Like Mom, y’know” (19). But the Loman household is a place without any female sexual dimension. Linda’s wifehood expresses itself in terms of consumption and housekeeping: “I got a new kind of American-type cheese today. It’s whipped” (12). Nelson writes of her “well-meaning prudery and naivete” (113) (“Willy, it’s not nice” (31)) which might go some way to explain why Willy seeks adulterous comfort, why Biff is so damaged by his discovery of Willy’s insult to his mother’s purity, and why Happy cannot find emotional fulfilment.
All three women examined here are examples of individuals who are confined and restrained by the societies they live in and the roles they must play in those societies. They are all very limited in their freedom to act, Gertrude and Ophelia by their place in a patriarchal world, and Linda perhaps because she chooses to show love and affection rather than beginning the immensely difficult task of challenging the follies of the males in her world. Both male worlds are shown to be faulty and crumbling.
It is only in recent years that women have had the economic and political power that has enabled them to pose real challenges to failing hierarchies. A modern woman might well be as limited in her understanding as Gertrude is, but would be unlikely to accept Ophelia’s role which so denied her her own individuality. Linda is a character in a modern tragedy, and what she represents of the archetypal feminine role of carer and bestower of love is unlikely ever to become outdated.
The question of whether it is better to love without reservation, or to challenge the destructive forces in one’s life, is a part of the human lot which social change will not affect.
Works Cited
Death of a Salesman. Retrieved October 2, 2006, from http://www. revision-notes. co. uk/revision/16. html Gertrude in Hamlet. Retrieved October 2, 2006, from http://www. academon. com Lawrence, D. H. Twilight in Italy. London: Duckworth, 1916. Penguin edition, Harmondsworth: 1960. Miller, A. Death of a Salesman. Harmondsworth: Penguin, 1961. Leverenz, D.

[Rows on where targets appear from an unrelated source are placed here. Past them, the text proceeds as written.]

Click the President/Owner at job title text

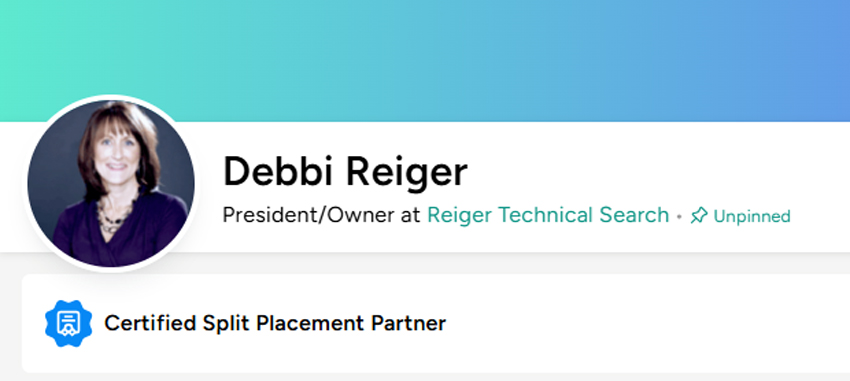tap(321, 215)
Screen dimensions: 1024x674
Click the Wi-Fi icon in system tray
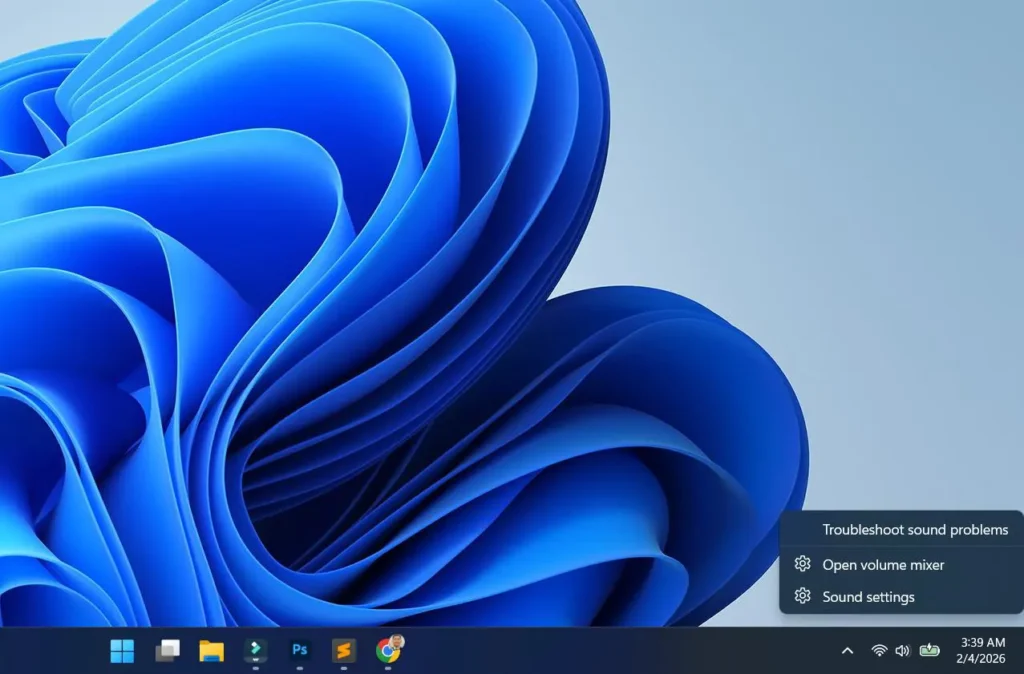pos(879,650)
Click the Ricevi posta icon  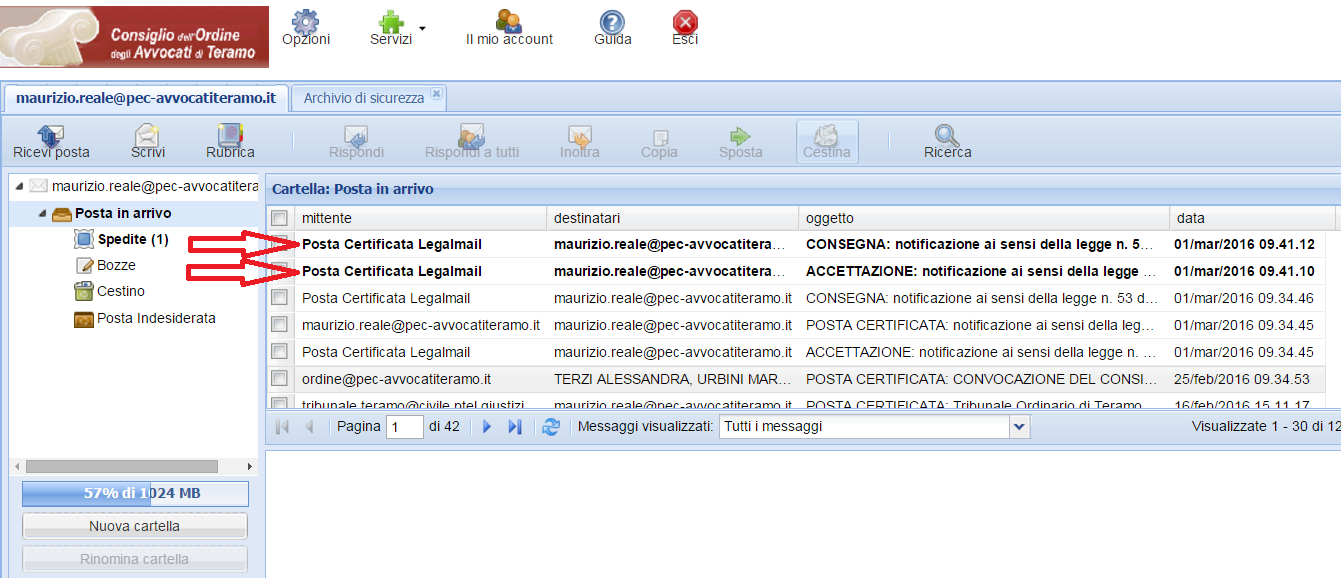pos(51,135)
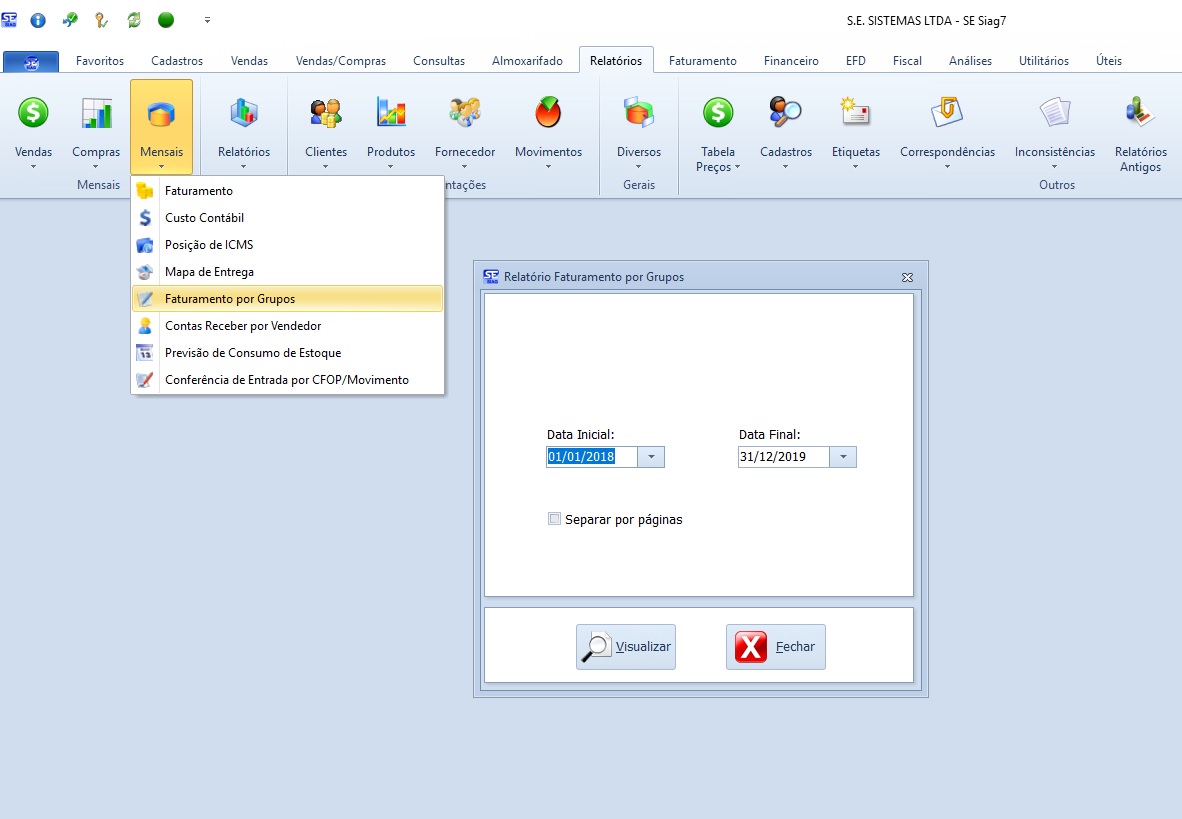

“The Woman in Hamlet”. In Coyle, M. (ed. ). Hamlet. Contemporary Critical Essays. pp. 132-153. London: Macmillan, 1992 Nelson, B. Arthur Miller. Portrait of a Playwright. London: Peter Owen, 1970. Parker, B. “Point of View in Arthur Miller’s Death of a Salesman”. In Corrigan, R. W (ed. ). Arthur Miller. A Collection of Critical Essays, pp. 95-110. Englewood Cliffs: Prentice Hall, 1969. Wilson Knight, G. The Wheel of Fire. London: Methuen, 4th edition, 1949. Shakespeare, William. The Arden Shakespeare: Hamlet. Ed. Harold Jenkins. London: Methuen, 1982.